HBC: Unidade de confecções forçada à via da liquidação

Chegando ainda a propor a dação do imóvel da HBC, localizado na Zona Industrial de Oliveira do Hospital, como forma de saldar a dívida junto do maior credor daquela unidade de confecções, a representante do Instituto da Segurança Social votou, esta manhã, desfavoravelmente a proposta apresentada pela potencial investidora que, desde Janeiro, vem demonstrando interesse na empresa que, em Abril de 2009, ditou a suspensão dos contratos de cerca de 180 trabalhadores.

Em cima da mesa estava uma proposta que consistia na aquisição – por parte de Eugénia Mendes, através da empresa Mendes e Morais – do estabelecimento industrial pelo montante de 50 mil Euros, assumindo a “transferência ou manutenção de 100 postos de trabalho”.

Anunciada pelo administrador de insolvência, a proposta foi também desde logo colocada pelo próprio num segundo plano, posicionando-se antes em defesa da possibilidade de venda do imóvel e dos bens móveis pelos valores de avaliação e que são respectivamente, 279 mil Euros e 44 mil Euros.

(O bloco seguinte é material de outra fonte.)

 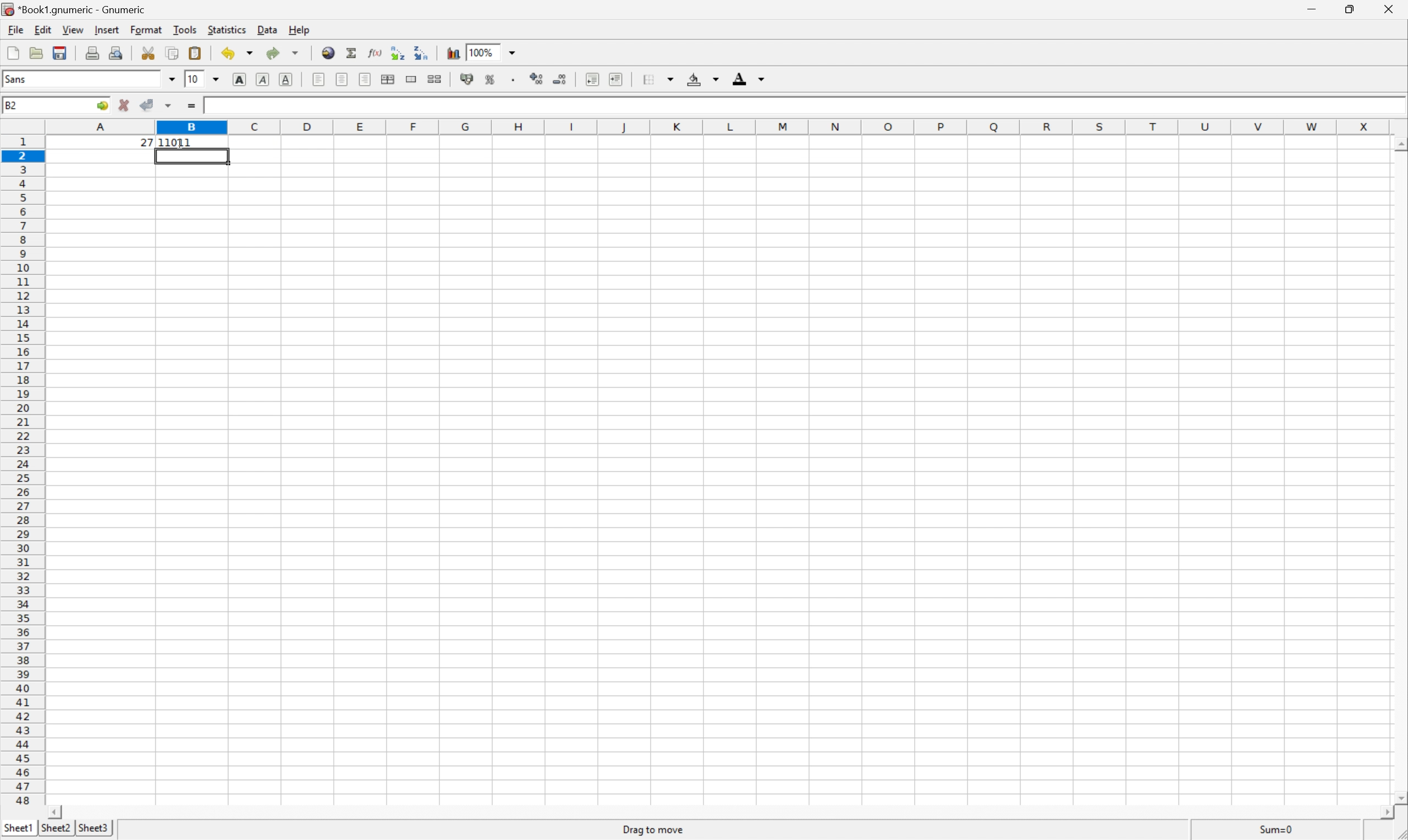 What do you see at coordinates (452, 52) in the screenshot?
I see `Insert a chart` at bounding box center [452, 52].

“Que seja ponderada e autorizada a possibilidade de venda, por ser aquela que parece mais adequada à defesa dos trabalhadores, também eles interessados no resultado da liquidação”, sublinhou.

Por unanimidade dos representantes dos credores, resultou a aprovada a proposta apresentada pelo administrador de insolvência da publicitação da venda do estabelecimento na sua totalidade e bens imóveis pelo valor de 323 mil Euros. O valor para venda será reduzido em 20 por cento, se o proponente assegurar a continuidade de todos os postos de trabalho. É ainda possível a apresentação de propostas de valor inferior e distintas, sujeitando-se contudo a não ser aceites. Por decisão da Juíza que presidiu à Assembleia de Credores, ficou definido que o processo tem que estar concluído no prazo de 60 dias.

“Foi com muita tristeza e muita mágoa que vimos aqui hoje a atitude da Segurança Social”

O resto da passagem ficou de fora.